In all honesty, I would not be learning at all if my parents were still here, if I was still barring myself into that self-sacrificing, martyring, maladaptive mold. I'm not responsible for the actions of those around me, and I will not blame myself for them. I am not at fault. My parent's deaths were not my doing. I am not alone.
I am responsible for my choices, my actions, my words, my life. I will always remember how the people in my life have touched it, and in turn, I will hope I have made a positive contribution to their lives.
Through hurting, failure, suffering, I have become someone who wants to be better.
Keep in mind, I still fail on a regular basis. I still mess up, accidentally hurt people, and fall on my face, but I take accountability for it, and I work to be better.
Many pass off the actions of those around them as "Fuck it, I don't care what people think".
I absolutely care what the people around me think. Don't get me wrong, this doesn't mean I'm going to take the opinion of a poisonous person into account and let it ruin anything I've worked towards.
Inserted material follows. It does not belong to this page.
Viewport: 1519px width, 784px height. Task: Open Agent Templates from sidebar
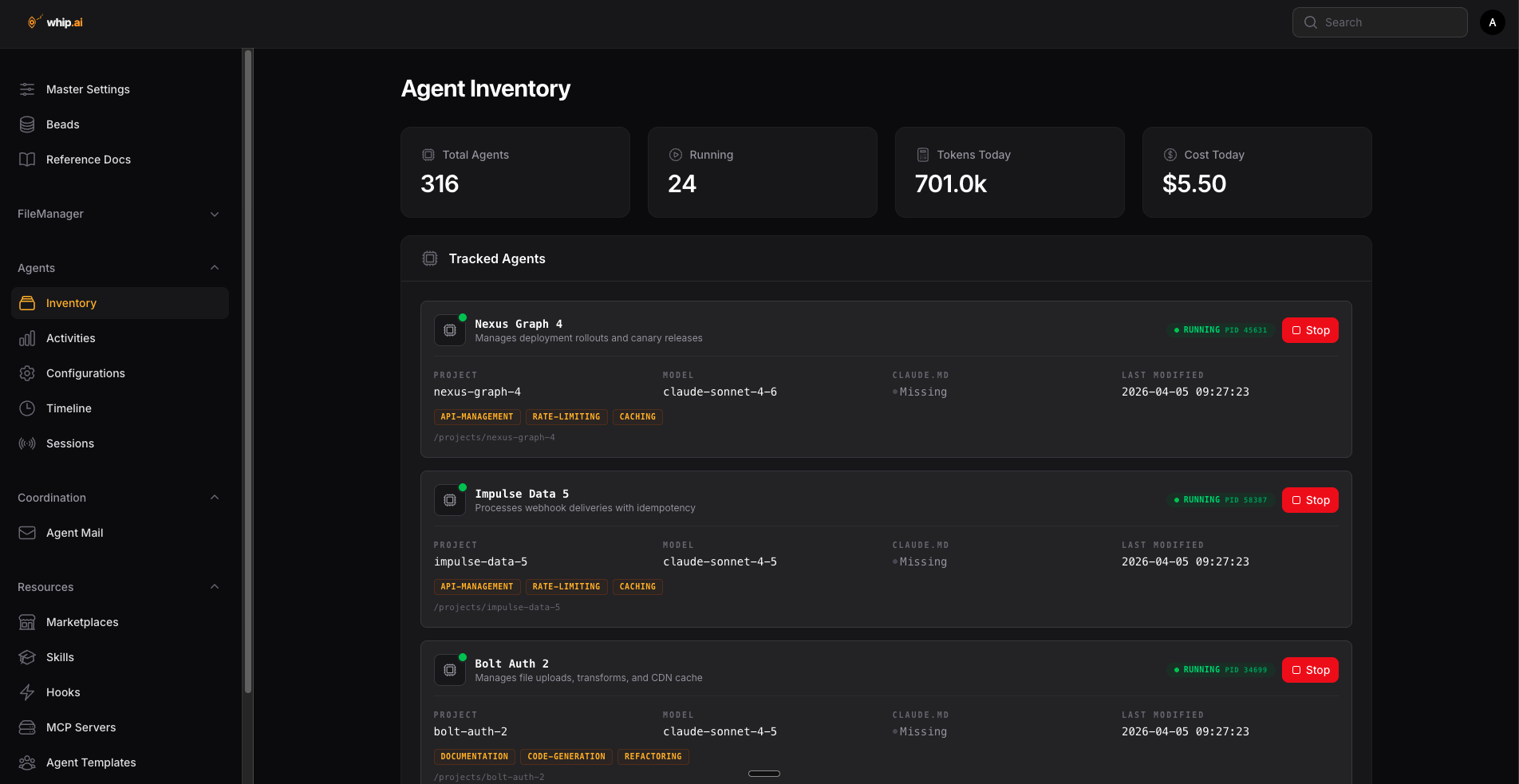(x=90, y=762)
That's where discretion comes in.
I care what my best friend thinks, I care what my sister thinks, I care what my boss thinks. These are all people who have shown themselves to have a valid opinion, and even that has been through trial and error.
Now, to bring myself back to the original point. I'm sitting by myself, now 6:29 in the morning, no other humans around, and I'm not alone. I don't know who said you can be surrounded by a crowd, and still be alone, but that person, while very introspective, and deep thinking, is kind of depressing in my opinion when that quote is taken literally (not denying that there are other meanings for said quote, I'm taking it in a literal sense to make a point here). This saying comes down to perspective. If the voices in your head are constantly telling you one thing, but you want a different outcome, change your perspective! I'm not saying that every attempt is going to work out, but to change anything you have to keep working at it!
My boss, my best friend, my sister, all of them have drug themselves out of the swamp, but they had to keep trying to do it.
None of us have done this on our own. Don't get me wrong, if we hadn't put the work into it, nothing would have been accomplished, but if we didn't go actively looking for some kind of support we wouldn't have been able to weather the storm, even if that support came from voices of the past, even if that support came from their children as the motivation to do better.
So to everyone who has taken the time to read this, stop, look around, don't make excuses, and ask yourself if you are actually alone?